(Reuters) – Rescuers pulled people from inundated cars on flooded streets near Baltimore on Wednesday as heavy rain soaked the U.S. mid-Atlantic coast for a fifth day, swelling rivers, closing roads and imperiling homes.
Heavy rains fell overnight from central New York state south through eastern North Carolina, where the National Weather Service forecast that a fresh round of downpours could cause more flooding. Eastern Virginia and Pennsylvania were also hard hit.
Emergency workers around Baltimore pulled people from at least three vehicles stuck in floodwater as deep as 3 feet (0.9 meter), Baltimore County’s Police and Fire Department said on Twitter.
“NEVER go into flood waters,” the National Weather Service’s Weather Prediction Center said on Twitter. “It doesn’t take much water to sweep away a person or vehicle, and water can damage or wash away the underlying road — creating unseen hazards.”
Authorities closed highways and roads in parts of Maryland, Pennsylvania and Virginia because of flooding.
“With the rainfall we have seen over the last week, the ground is very saturated, so any additional rainfall we receive, especially heavy, really has nowhere to go, resulting in flooding,” said National Weather Service meteorologist Brandon Fling.
Up to 14 inches (36 cm) of rain has fallen along the U.S. East Coast since Saturday, swelling waterways well above flood levels.

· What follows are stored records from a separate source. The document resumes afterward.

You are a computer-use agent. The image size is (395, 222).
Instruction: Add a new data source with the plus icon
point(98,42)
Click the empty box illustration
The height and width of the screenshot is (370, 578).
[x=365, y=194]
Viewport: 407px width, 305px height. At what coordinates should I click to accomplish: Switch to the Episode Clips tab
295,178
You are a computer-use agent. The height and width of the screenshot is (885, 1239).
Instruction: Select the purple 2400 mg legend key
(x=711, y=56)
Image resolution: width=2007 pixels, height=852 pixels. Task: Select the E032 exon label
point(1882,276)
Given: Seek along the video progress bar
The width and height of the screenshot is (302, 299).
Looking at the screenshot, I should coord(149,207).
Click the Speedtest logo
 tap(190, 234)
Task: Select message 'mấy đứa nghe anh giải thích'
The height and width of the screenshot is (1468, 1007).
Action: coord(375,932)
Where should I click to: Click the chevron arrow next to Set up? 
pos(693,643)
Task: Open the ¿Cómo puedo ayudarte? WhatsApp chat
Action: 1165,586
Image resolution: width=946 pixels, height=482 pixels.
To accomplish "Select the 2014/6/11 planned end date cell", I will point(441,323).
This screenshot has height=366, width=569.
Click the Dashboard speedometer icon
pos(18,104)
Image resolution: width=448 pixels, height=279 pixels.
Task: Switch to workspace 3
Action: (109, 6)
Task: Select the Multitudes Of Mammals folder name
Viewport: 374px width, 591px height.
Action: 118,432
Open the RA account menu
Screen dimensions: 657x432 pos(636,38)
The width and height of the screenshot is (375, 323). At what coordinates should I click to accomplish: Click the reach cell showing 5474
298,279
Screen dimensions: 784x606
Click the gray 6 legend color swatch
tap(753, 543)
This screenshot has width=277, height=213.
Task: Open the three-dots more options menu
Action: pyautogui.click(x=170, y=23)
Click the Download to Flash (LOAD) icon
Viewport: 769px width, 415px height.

Local news video showed water streaming into homes and businesses in some places and reaching the tops of automobiles as rescue crews worked to save motorists.
“It just happened out of nowhere, and next thing my car was just shut off, and I’m like, ‘What do I do now?'” Zachary Reichert told NBC News after being rescued from his flooded Jeep in Schuylkill County, Pennsylvania. “I can’t swim in the first place, so I wasn’t jumping into those waters.”
Hersheypark, the Pennsylvania amusement park, said it would be closed on Wednesday after the town surrounding it issued a disaster declaration. It also was closed on Monday.
Airports in New York and Philadelphia reported delays of more than an hour, according to Federal Aviation Administration.
The downpours were expected to continue as at least a chance of rain was in the forecast for the area for several more days.
Separately, parts of northwestern Colorado were drenched with rain on Wednesday morning, where officials warned of flash flooding and debris in an area recently scarred by wildfires.